Sa ligne politique est de garder l’Algérie française et de détruire le régime républicain : « On ne sauvera pas l’Algérie, on ne sauvera pas la Patrie sans briser le système, ses cadres, ses organisations, ses idéologues ». Après l’épisode des barricades d’Alger, en janvier 1960, le FNAF (SPES) se donne pour rôle de venir en aide aux prisonniers de l’OAS. En 1965, on le retrouve au Comité de soutien à Tixier-Vignancour (ancien avocat de Pétain à la Libération) pour la campagne présidentielle. Il devient membre du bureau politique de l’Alliance républicaine pour les Libertés et le Progrès présidée par Tixier-Vignancour.
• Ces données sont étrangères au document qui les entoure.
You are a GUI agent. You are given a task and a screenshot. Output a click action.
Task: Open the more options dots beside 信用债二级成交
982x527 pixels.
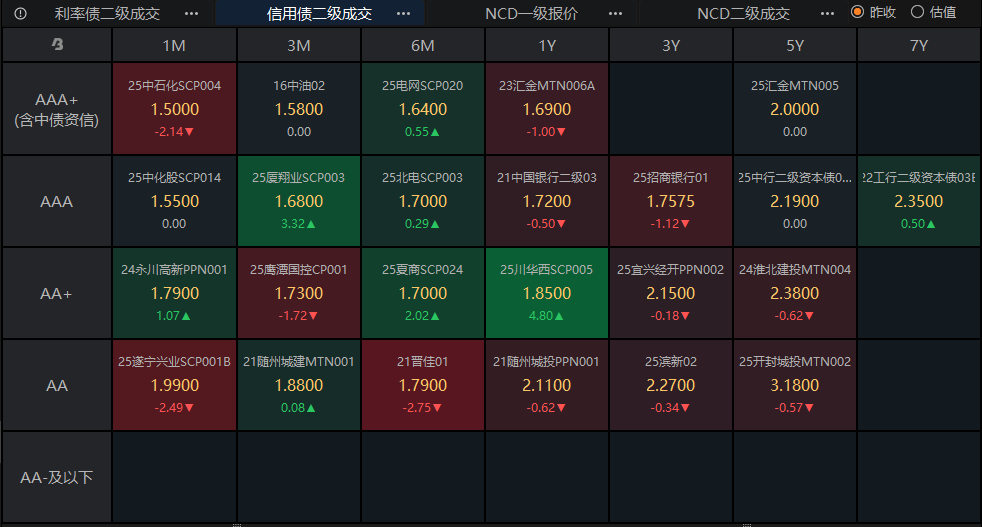coord(403,13)
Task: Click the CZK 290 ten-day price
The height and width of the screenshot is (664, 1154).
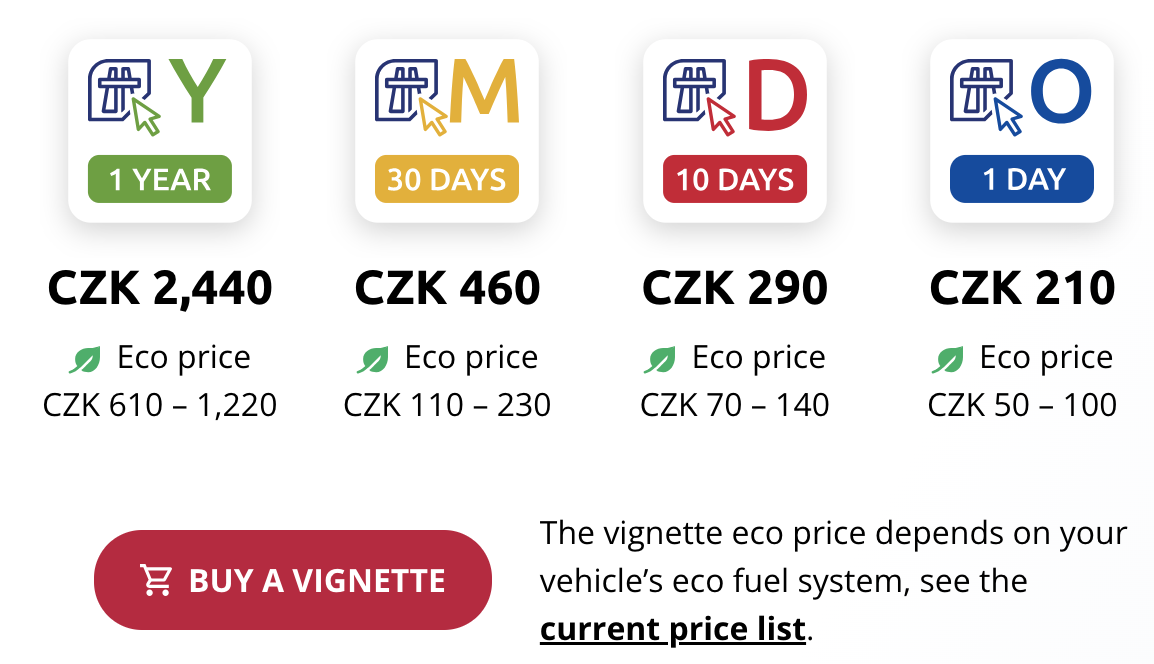Action: tap(734, 288)
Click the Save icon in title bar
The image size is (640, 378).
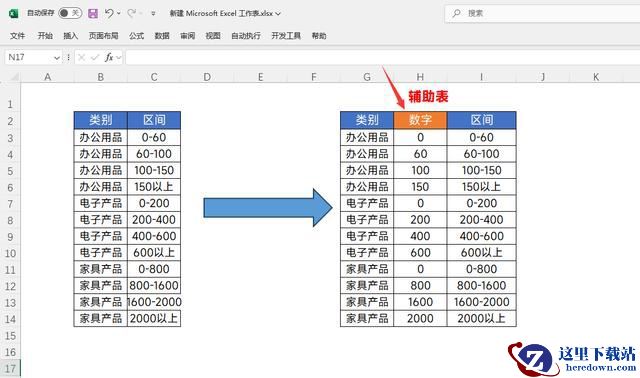click(93, 13)
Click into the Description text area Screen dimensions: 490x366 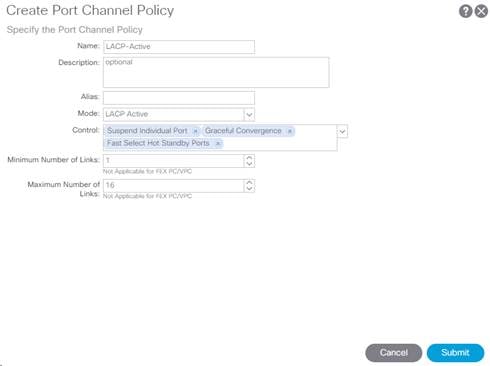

En 1972, il participe à la création du Front national dont il est le premier secrétaire administratif[9]. Il est celui qui va structurer le FN jusqu’à sa démission en 1978. Il publie un livre de souvenirs, intitulé Du communisme au fascisme, histoire d’un engagement politique[10]. Il décède à Marseille en 1985.
Emmanuel Allot, dit François Brigneau[11], est né en 1919. Il adhère en 1939 au Parti Frontiste fondé par l’ex-membre du Parti radical Gaston Bergery, futur membre du PPF (le parti de Doriot) et du Conseil national de Vichy, et se montre favorable avec Marcel Déat à la création du Parti unique. Brigneau écrit dans La Flèche, journal du Parti Frontiste, et adhère pendant l’occupation au Rassemblement National Populaire de Déat. Après le débarquement en Normandie, il intègre la Milice.
Il explique son engagement par la grande admiration qu’il a pour « le vieux Joseph » Darnand, le Chef de la Milice il précise son engagement :
« Le Maréchal avait dit un jour : Miliciens vous êtes mes soldats. Il m’a paru évident qu’en ces périodes troublées, il me fallait devenir soldat du Maréchal, même en cas de défaite allemande, surtout en cas de défaite allemande »[12].
Arrêté, il est écroué à Fresnes où il partage la cellule de Robert Brasillach, rencontre d’autres collaborateurs, Benoist-Méchin, Henri Béraud. Acquitté et libéré en décembre 1945[13], il se lie à Maurice Bardèche et Antoine Blondin avec lequel il fonde une feuille clandestine, La Dernière Lanterne. Il travaille à Paroles Françaises, journal fondé par André Mutter (compagnon de la Libération) et le Parti républicain de la Liberté qui milite pour l’amnistie des épurés au nom d’une unité nationale structurée par le péril communiste.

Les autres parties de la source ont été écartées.